Athletic Training

Schellhase Travels to Colorado to Work with Olympic Teams, Athletes

Written By: Drexler B. James '13 | March 8, 2019

Schellhase Travels to Colorado to Work with Olympic Teams, Athletes
Kristen Schellhase in Chula Vista, California, in 2016.

Dean’s Fellow and Associate Lecturer Kristen Schellhase will join other healthcare providers for two weeks in March in Colorado Springs, Colorado, where she will volunteer to work with athletes as they prepare for the upcoming Olympics. Schellhase spoke about the upcoming opportunity.

What type of training will you be doing with the Olympic teams?
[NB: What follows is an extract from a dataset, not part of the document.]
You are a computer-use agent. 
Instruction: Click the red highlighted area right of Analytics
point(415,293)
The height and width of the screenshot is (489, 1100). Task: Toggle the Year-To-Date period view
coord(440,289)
Kristen Schellhase: It’s all a part of the Olympic Medical Volunteer Program. I’ll be volunteering for two weeks in Colorado Springs. There are three centers, one in Lake Placid, New York; Colorado Springs; and Chula Vista, California, where resident athletes and visiting teams come to train. If you are an athletic trainer, you are assigned to work with the teams that visit. The resident athletes can also make appointments with the athletic trainers, so if I’m not out on the field, I’m treating them as well. In between times, I’m helping out any other way that I can.
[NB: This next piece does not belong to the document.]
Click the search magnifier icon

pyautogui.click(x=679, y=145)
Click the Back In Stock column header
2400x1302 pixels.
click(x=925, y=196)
How many years have you participated in this program?

KS: I started 18 years ago. But you don’t volunteer every year. My first stint was two weeks in California 18 years ago. Then a few years later, I was invited by USA Basketball to be the athletic trainer for the U-21 women’s basketball team for the World Championships in Moscow. That was separate from the Olympic Medical Volunteer Program, but I was given the opportunity because I was already a volunteer. About three years ago, I did another two weeks in California again.

How many other athletic trainers will be there?

KS: The first time I went, there were two of us. The last two times, it was just me.

Why is it important to have athletic trainers at the Olympic Training Center?

KS: The athletic trainer is the primary healthcare provider for athletic teams and individuals. While we are very good at managing injuries and illnesses, athletic trainers also have a strong focus on prevention; well-rounded health providers who take care of the athlete before they become a patient. We’re handling everything from soup to nuts on the playing field.

What Olympic teams will you be working with?

KS: The men and women’s free-style wrestling teams, the Greco-Roman wrestling team, the men’s gymnastics team, and Paralympic swimming and triathlon competitors.

Is there a sense of pride knowing that you are representing the college and UCF?

S: It is great that I can represent CHPS, UCF and the AT program! But I mainly just really want to do a great job and support the Olympic team so they let me keep coming back.